**What this exercise asks:**
a – Translate this sentence from the lien form instructions into Spanish: "Enter the total ($) amount the claimant is due."
b – According to the lien form instructions, where can the full legal description of the property be found?

**Supplied text:**
%%
2. Enter the name of the county the property is located in.
Fields 3 – 12
In this section, the claimant will need to enter several points of information. This includes:
3. The date (mm/dd/yyyy) they are filing the lien.
4. The full name of the claimant (the person completing the form).
5. The claimant’s full mailing address.
6. The claimant’s license number (if applicable).
7. The date the claimant’s license was issued.
8. The date the license will expire.
9. The amount ($) the claimant is claiming the construction lien for.
10. The full name of the person that owns the property in which construction took place.
11. The address of the property (with the county included as well).
12. The full legal description of the property. This can be found in current/previous deeds (and can often be found online).
Fields 13 – 16
13. The name of the person the claimant entered into a work contract with.
14. The date (mm/dd/yyyy) the contract was entered into.
15. The type(s) of services, labor, equipment, materials, and/or equipment the claimant provided to the work site.
16. The price ($) the claimant agreed to in regards to the item(s) listed in field 15.
Fields 17 – 18
17. Enter the date (mm/dd/yyyy) the claimant began work on the property.
18. The date (mm/dd/yyyy) the claimant finished their work on the property.
Fields 19 – 20
19. If the claimant received partial payment from the owner/general contractor, check the first box and enter the amount ($) they received so far. If no payment was received, check the second box.
20. Enter the total ($) amount the claimant is due. This is the amount ($) the lien will be for.
Fields 21 – 23 (Claimant Signature)
21. The claimant will need to sign their name here. Their signature can be written in ink (by printing the document) or it can be signed digitally with eSign (recommended option). If the claimant will be notarizing the form (most likely recommended), they will need to wait until they are in the presence of a Notary Public.
22. Enter the date (mm/dd/yyyy) the claimant signed the lien.
23. The full printed name of the claimant.
Fields 24 – 27 (Verification)
%%
**Listed entries:**
%%
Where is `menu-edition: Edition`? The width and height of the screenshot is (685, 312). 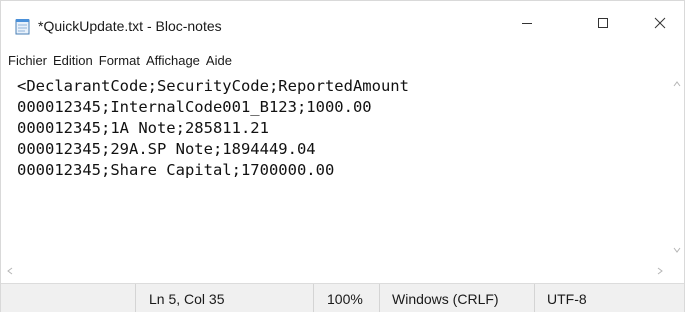 menu-edition: Edition is located at coordinates (73, 60).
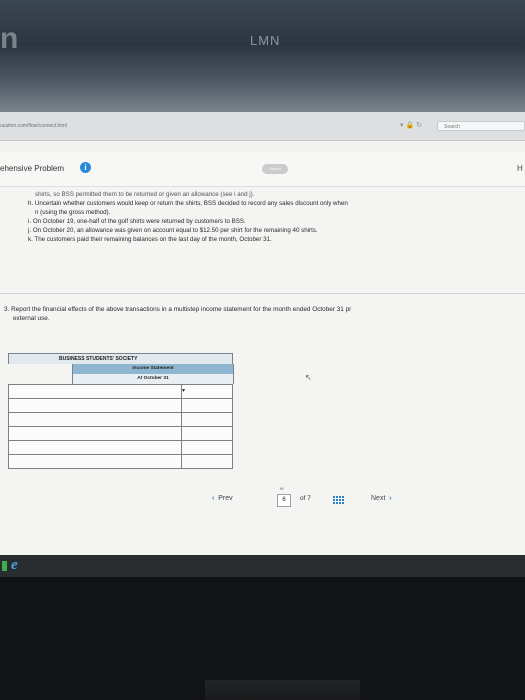 Image resolution: width=525 pixels, height=700 pixels. What do you see at coordinates (153, 369) in the screenshot?
I see `statement-title: Income Statement` at bounding box center [153, 369].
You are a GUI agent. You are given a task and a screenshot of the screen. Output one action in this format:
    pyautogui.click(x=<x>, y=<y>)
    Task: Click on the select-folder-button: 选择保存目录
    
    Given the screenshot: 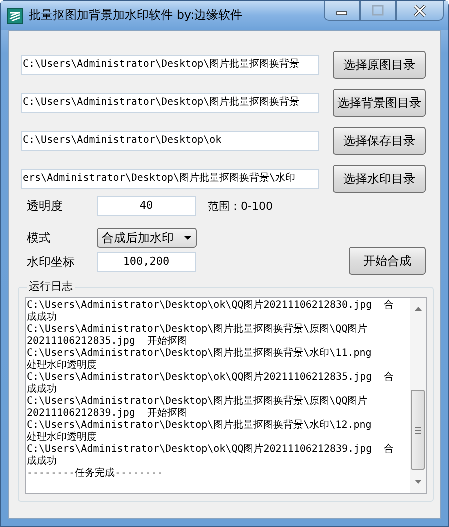 What is the action you would take?
    pyautogui.click(x=380, y=141)
    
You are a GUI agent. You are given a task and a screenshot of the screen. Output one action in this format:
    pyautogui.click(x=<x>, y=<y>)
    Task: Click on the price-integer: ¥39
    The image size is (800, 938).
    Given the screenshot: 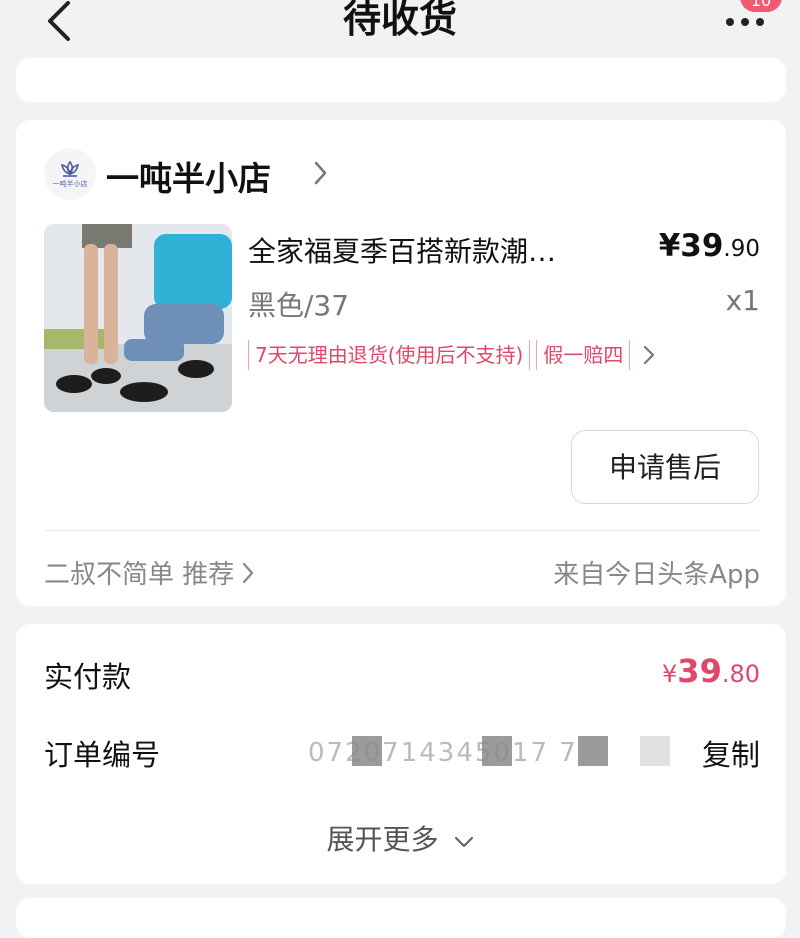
%%
**Your written answers:**
a – Ingrese el monto total ($) que se le adeuda al reclamante.

b – In current or previous deeds, and it can often be found online.